*DATA SUPPLIED*:

BEGIN

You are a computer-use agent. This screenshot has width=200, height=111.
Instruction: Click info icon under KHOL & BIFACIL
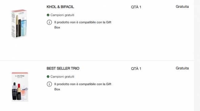click(x=49, y=23)
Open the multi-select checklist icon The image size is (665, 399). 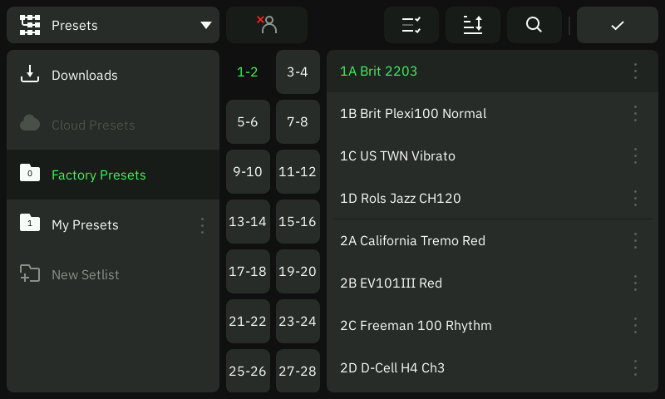click(x=411, y=25)
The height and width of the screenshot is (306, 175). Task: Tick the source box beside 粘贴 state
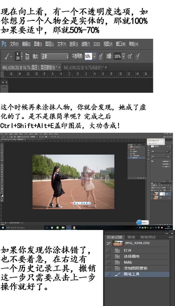point(109,262)
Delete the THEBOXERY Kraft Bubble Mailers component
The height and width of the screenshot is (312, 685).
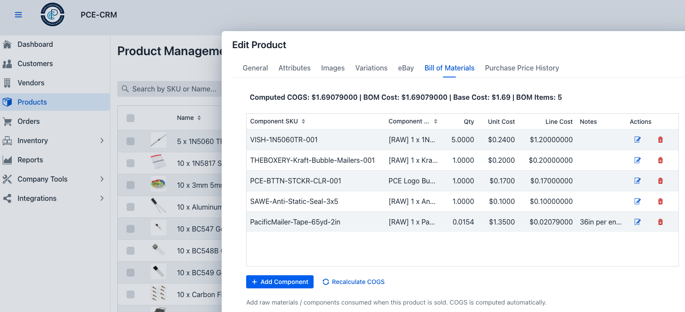click(660, 160)
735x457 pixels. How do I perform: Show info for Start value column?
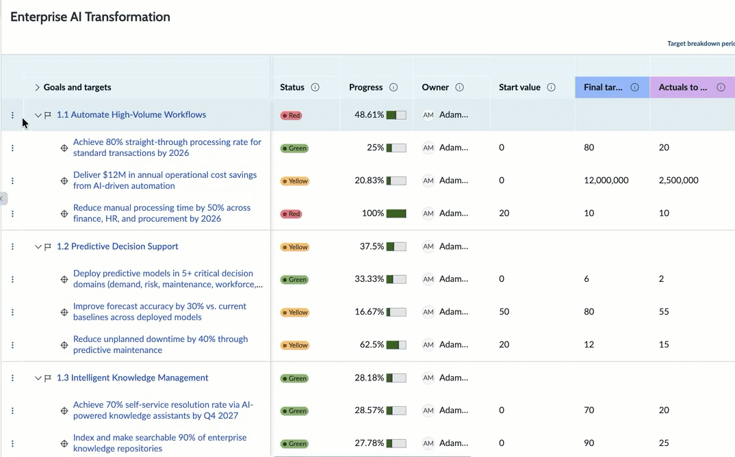point(552,87)

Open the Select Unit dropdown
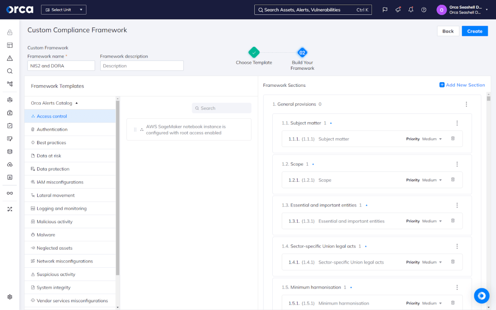pyautogui.click(x=63, y=10)
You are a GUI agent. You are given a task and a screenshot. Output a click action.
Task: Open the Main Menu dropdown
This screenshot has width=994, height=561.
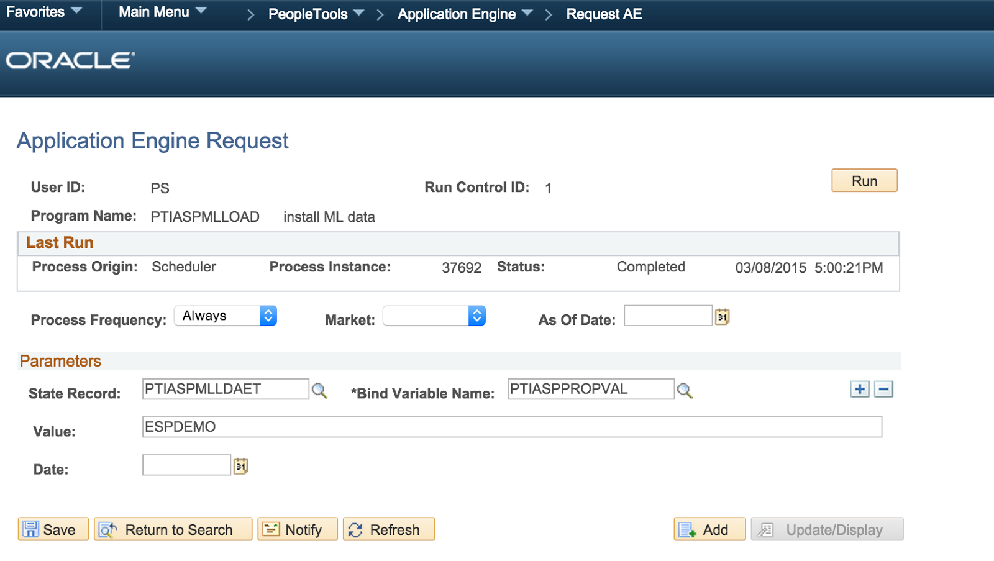tap(162, 12)

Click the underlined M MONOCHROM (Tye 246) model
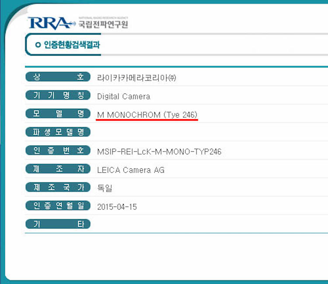147,115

END

*DIRECTIONS*: An exact reproduction of the lines from the line containing "You are a GUI" through the end of the listing above is needed; pictures stay out.

*REPLY TO THE EXERCISE*:
You are a GUI agent. You are given a task and a screenshot. Output a click action.
Task: Open the Main Menu dropdown
This screenshot has width=994, height=561.
tap(162, 12)

Click the underlined M MONOCHROM (Tye 246) model
147,115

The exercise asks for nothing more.